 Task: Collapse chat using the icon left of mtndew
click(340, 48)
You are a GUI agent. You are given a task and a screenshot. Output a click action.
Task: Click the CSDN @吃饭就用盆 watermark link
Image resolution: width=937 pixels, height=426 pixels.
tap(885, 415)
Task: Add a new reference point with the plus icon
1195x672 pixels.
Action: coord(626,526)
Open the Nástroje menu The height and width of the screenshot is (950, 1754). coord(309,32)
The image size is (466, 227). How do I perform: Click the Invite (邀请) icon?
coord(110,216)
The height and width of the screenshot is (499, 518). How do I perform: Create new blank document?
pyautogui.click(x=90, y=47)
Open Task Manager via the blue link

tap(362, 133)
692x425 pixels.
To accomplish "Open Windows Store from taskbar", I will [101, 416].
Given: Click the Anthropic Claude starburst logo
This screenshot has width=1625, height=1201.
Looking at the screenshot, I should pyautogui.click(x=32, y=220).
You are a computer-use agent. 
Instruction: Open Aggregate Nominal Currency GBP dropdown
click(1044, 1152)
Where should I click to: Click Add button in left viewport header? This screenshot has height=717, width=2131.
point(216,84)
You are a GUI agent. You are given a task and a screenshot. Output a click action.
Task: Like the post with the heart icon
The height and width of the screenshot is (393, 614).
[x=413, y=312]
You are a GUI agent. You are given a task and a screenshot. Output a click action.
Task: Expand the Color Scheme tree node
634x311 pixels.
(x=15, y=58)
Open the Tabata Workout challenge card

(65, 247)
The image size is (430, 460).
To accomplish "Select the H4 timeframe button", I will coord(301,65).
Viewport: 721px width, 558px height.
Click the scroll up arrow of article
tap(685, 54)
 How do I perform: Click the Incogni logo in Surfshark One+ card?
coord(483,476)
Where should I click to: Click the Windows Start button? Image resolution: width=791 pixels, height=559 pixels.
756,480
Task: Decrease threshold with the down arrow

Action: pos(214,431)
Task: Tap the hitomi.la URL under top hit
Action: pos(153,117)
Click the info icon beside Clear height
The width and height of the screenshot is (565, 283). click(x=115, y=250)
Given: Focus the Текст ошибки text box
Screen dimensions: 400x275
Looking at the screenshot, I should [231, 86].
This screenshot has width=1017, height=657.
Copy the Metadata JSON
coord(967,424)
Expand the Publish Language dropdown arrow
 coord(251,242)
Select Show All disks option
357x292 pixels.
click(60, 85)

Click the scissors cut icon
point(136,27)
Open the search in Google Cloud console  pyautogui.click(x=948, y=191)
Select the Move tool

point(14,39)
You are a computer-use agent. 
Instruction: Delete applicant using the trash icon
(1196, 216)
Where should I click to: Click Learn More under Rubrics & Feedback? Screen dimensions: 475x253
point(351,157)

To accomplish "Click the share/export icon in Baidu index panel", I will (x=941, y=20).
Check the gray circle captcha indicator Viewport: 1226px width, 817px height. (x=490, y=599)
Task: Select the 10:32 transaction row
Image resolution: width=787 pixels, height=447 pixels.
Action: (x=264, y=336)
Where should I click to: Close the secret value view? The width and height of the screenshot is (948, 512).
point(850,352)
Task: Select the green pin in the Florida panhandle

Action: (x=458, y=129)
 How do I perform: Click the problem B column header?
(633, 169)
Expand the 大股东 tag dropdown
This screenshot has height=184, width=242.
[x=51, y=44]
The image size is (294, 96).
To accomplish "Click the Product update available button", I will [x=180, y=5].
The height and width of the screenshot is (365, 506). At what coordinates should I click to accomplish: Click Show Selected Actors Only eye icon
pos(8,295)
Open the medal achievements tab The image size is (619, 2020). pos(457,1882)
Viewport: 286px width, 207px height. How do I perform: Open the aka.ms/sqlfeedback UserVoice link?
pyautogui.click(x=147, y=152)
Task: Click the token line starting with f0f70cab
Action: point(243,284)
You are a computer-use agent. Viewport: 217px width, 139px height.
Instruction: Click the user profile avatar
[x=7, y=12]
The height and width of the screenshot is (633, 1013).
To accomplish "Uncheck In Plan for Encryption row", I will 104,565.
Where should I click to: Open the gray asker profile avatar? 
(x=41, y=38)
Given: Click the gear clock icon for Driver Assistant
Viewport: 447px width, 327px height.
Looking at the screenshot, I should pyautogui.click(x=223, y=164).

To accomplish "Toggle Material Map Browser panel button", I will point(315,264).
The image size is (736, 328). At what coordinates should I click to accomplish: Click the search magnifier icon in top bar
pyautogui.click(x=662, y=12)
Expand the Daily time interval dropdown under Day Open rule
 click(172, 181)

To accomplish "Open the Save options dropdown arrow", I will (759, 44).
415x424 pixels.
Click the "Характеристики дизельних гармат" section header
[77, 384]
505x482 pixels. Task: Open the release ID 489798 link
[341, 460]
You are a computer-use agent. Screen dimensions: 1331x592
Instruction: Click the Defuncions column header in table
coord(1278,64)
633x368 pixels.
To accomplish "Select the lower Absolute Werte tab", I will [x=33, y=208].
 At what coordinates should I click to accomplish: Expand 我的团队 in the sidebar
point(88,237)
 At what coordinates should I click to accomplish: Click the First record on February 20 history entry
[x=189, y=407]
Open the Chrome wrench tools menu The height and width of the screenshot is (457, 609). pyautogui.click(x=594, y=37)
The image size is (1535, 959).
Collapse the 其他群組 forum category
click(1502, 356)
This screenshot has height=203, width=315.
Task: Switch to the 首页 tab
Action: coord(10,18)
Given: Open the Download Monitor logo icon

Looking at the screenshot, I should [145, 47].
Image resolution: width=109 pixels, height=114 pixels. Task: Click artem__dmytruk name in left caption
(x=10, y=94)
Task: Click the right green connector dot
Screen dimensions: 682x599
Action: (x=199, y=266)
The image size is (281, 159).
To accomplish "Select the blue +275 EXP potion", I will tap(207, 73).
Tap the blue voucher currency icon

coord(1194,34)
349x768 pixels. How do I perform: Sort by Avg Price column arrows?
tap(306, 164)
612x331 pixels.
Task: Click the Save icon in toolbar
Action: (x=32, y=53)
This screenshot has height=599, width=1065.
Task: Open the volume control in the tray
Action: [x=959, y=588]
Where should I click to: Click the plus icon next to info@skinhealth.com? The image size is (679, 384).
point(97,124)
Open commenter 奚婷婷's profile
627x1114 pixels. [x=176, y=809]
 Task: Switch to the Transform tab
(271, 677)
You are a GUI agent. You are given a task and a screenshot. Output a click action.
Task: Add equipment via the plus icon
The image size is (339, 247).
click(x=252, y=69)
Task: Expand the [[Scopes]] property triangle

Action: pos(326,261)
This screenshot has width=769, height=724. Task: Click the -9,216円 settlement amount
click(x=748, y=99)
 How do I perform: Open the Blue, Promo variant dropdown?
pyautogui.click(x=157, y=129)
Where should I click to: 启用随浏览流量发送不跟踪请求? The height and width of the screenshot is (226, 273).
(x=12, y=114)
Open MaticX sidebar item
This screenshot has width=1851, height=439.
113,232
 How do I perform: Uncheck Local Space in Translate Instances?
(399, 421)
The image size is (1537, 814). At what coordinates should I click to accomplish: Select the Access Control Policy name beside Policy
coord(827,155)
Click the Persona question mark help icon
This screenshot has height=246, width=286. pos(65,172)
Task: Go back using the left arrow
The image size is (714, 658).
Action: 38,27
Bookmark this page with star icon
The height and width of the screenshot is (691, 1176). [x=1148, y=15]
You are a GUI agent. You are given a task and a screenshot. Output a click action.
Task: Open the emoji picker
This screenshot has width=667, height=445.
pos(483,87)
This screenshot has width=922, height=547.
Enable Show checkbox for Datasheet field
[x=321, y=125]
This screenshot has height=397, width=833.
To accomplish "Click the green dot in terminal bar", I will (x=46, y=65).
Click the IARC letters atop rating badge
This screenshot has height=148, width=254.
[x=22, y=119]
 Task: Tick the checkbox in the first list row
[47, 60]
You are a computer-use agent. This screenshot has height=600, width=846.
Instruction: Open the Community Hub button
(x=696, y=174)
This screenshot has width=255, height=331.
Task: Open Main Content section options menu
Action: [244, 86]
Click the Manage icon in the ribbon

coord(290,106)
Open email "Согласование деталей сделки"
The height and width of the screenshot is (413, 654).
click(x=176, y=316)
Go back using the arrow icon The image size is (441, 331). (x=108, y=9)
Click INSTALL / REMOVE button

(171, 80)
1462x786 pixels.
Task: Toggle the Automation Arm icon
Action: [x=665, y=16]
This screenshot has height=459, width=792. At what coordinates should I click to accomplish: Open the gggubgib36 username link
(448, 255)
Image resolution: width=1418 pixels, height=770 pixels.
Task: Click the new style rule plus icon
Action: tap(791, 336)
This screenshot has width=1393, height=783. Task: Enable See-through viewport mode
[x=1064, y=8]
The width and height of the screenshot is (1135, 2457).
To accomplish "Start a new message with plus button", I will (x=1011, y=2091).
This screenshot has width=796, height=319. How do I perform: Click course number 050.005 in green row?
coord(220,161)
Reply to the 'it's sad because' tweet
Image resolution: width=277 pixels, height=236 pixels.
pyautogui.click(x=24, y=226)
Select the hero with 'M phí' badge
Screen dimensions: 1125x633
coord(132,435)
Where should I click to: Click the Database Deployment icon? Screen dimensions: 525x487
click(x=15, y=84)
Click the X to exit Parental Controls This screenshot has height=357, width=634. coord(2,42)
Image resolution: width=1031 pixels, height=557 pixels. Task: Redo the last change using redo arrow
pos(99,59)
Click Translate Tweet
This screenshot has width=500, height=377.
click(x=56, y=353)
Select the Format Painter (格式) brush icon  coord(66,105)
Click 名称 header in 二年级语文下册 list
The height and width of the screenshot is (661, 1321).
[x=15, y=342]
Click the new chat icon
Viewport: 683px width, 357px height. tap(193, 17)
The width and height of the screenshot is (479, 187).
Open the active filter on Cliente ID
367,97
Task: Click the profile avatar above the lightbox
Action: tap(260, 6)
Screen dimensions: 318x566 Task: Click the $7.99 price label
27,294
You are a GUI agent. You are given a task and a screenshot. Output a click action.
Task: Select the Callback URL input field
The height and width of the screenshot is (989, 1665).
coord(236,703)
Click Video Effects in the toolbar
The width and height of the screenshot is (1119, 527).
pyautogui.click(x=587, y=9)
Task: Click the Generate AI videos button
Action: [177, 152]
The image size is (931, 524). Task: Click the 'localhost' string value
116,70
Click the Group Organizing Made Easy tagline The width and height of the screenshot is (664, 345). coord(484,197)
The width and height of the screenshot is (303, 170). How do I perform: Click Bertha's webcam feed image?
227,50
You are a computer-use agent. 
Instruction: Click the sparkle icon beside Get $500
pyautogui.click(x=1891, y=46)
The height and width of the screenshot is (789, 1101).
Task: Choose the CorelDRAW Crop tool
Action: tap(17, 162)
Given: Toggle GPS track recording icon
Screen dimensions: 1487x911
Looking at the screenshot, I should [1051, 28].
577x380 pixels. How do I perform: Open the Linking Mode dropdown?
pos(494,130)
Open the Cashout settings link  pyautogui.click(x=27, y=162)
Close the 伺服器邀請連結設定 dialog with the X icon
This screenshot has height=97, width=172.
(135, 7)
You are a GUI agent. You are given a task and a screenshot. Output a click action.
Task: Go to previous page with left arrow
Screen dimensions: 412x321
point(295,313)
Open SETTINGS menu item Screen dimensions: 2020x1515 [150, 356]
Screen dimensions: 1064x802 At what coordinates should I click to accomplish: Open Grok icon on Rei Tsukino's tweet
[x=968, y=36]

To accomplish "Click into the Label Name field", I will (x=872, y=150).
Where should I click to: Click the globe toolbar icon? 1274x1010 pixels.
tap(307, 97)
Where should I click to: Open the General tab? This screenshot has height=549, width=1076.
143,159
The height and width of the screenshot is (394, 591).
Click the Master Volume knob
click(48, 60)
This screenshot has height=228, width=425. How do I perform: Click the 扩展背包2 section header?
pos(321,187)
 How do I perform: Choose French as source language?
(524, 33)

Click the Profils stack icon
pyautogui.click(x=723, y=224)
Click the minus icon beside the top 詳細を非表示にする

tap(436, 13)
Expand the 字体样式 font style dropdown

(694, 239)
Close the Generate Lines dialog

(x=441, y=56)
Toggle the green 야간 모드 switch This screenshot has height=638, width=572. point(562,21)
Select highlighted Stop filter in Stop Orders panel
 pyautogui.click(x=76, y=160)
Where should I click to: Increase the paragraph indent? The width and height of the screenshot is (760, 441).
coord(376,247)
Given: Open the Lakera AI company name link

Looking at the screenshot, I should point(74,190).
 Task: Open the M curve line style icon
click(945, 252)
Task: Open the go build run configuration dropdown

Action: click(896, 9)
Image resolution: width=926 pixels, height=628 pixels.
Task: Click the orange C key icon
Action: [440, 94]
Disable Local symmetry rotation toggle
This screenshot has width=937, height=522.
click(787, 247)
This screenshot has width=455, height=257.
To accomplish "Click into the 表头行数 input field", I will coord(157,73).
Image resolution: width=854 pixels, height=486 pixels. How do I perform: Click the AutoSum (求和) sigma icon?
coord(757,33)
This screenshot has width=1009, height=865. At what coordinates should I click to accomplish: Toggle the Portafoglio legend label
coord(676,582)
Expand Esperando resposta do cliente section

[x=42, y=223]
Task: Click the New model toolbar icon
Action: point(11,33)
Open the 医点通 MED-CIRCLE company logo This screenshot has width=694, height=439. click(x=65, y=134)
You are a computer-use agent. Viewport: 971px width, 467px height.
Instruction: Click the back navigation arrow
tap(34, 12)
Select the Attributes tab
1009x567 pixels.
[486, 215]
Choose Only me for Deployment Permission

····················

Extract verbatim the stretch of entries from the line containing "Where should I click to: Close" through the line containing "[x=51, y=44]", including both of those lines.

* [Exercise solution]:
Where should I click to: Close the secret value view? The width and height of the screenshot is (948, 512).
point(850,352)
Task: Select the green pin in the Florida panhandle

Action: (x=458, y=129)
 How do I perform: Click the problem B column header?
(633, 169)
Expand the 大股东 tag dropdown
This screenshot has height=184, width=242.
[x=51, y=44]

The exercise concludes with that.